First session of the day was on Scaling Python on the Web; rough notes which I may clean up later:
* How fast is fast enough?
** Don’t prematurely optimize
** *Know* where the bottlenecks are, and optimize those specifically?
* Orders of magnitude: static (httpd), dynamic (python), db-queried
* Even 40 req/s in 3.4m pages/day
* Hundreds to low thousands of dynamic page views is usually good enough
* Scaling isn’t about the language, it’s about:
** DRY: cache!
** share nothing
* built a sample photo-app, FlickrKillr, for demonstration purposes
** preloaded with 100k’s users, 10-20 photos each
* first iteration: CGI
** roughly 23 requests/second
** problems:
*** loading Python interpreter for each request
*** all resources initialized for each request (inc. db connection)
** possible remedies:
*** run a Python web server (long-running process)
*** make one db connection per thread instead of request
** other remedies:
*** fastcgi
*** snakelets, twisted.web, RhubarbTart
*** mod_python
* second iteration: python app server (CherryPy used for this demo)
** roughly 139 requests per second
** problems
*** global interpreter lock — can only utilize one core on a dual core machine
*** sessions in the database — prefer an in-memory session store
** remedies:
*** run multiple instances of CherryPy (overcode GIL)
*** but then we need to balance with something like nginx
** other options
*** cherrypy in mod_python
* version 3: load balancing with nginx
** 217 requests/sec
** outstanding problems
*** static files read from disk every time
*** and they’re being read/written from python
** solutions:
*** memcached
*** combine with memcached w/ nginx
* version 4: caching
** 616 req/sec (benchmarking w/ homegrown tool)

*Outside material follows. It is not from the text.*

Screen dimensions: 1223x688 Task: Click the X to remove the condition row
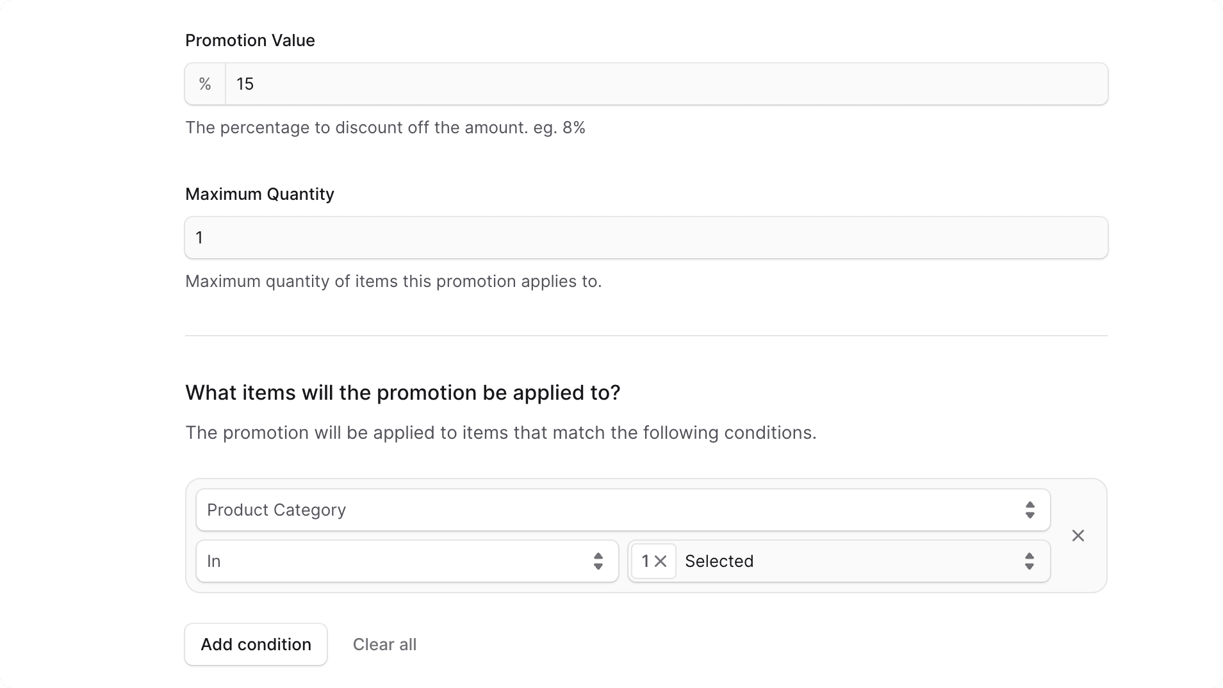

** 1750 req/sec (benchmarking w/ ab)
* other notes:
** don’t forget to index
** without an index, the fourth iteration falls down to 28 requests/sec
http://www.polimetrix.com/pycon/demo.tar.gz
This is somewhat of a pet peeve, so excuse my rambling, but I miss an “outstanding problems” section for caching. Caching is /hard/, especially when dealing with dynamic web-sites such as CMS-driven sites. I couldn’t care less that 95% get a fast response through caching if my 5% of editing interactions are slow.
Caching is not a panacea and while the whole stuff about “optimize only what you need” is absolutely true and I dearly value the development speed that Python gives me, there are faster interpreters out there.
Each tool has its pros & cons. Each problem has its appropriate tools. Wrong mixes of problem & tools = bad results. Caching is hard, it’s not a panacea, Python is easy but slow (compared – for example – to Java).
Do you want fast development & fast code? Use Python, optimize it with your own C extensions. Yes, “optimize only what you need”. Optimize only that, only with C. And only if you can’t make your *algorithms* better, and can’t design your *database* more carefully. And don’t use CGI, if possible.
SHORTLY: Python, no CGI, optimized database & algorithms = fast development & good codebase. ONLY AFTER THAT tune your code & setup with C, caching, load balancing = hard part of development.
“easy but slow… compared to Java”?
I’ll buy the easy part, but I wouldn’t have pointed to Java as my exemplar of speed. I don’t think Java is slow, but then I don’t think Python is slow, either. I think both are “slower than C”, but that’s just a comparative statement, not absolute.